What is expected:
Convert the lines starting with the one that contains "Task: Toggle Underline text formatting" and going on through the end into a two-column CSV with the headers instruction and action. Give one row per instruction, with its wording and its answer each in a single quoted field, line breaks replaced by spaces and the pictures left out.

Dataset records:
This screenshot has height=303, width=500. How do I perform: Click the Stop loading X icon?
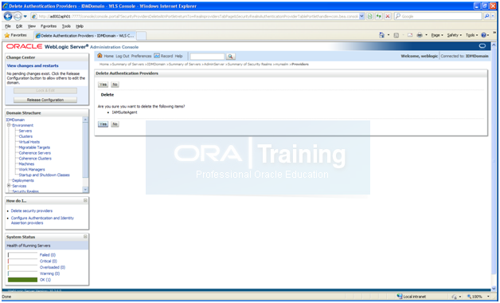click(x=388, y=16)
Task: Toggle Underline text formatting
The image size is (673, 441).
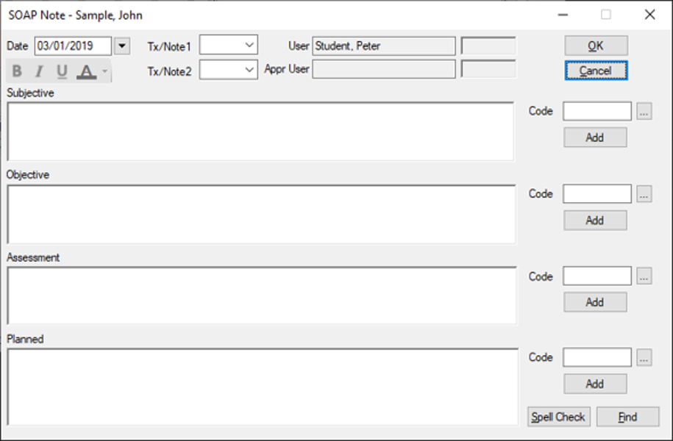Action: coord(62,71)
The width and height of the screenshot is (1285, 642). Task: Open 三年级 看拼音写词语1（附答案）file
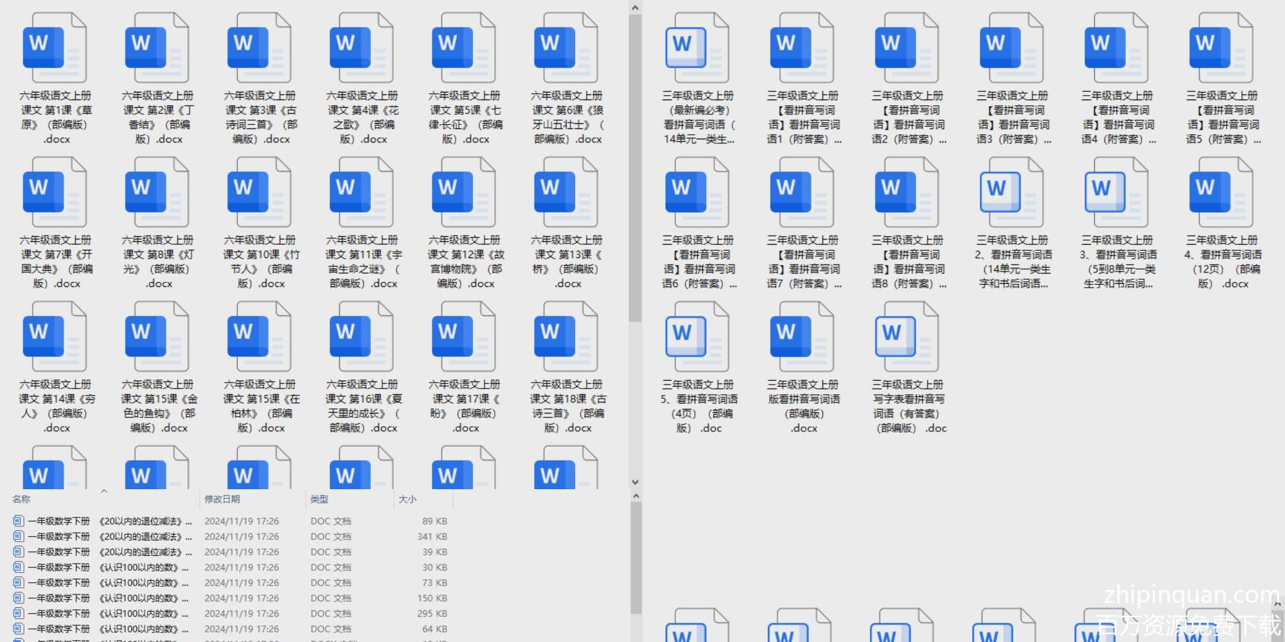[x=802, y=48]
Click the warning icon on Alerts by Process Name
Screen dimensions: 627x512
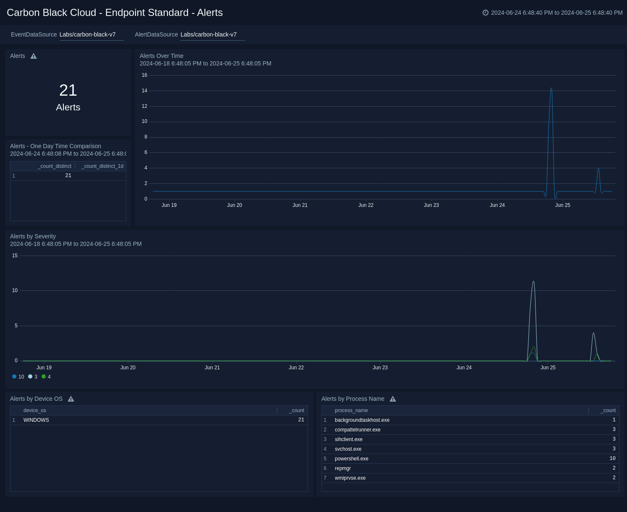tap(393, 399)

Answer:
instruction,action
"Task: Toggle Underline text formatting The image size is (673, 441).","Action: coord(62,71)"
"The width and height of the screenshot is (1285, 642). Task: Open 三年级 看拼音写词语1（附答案）file","[x=802, y=48]"
"Click the warning icon on Alerts by Process Name Screen dimensions: 627x512","tap(393, 399)"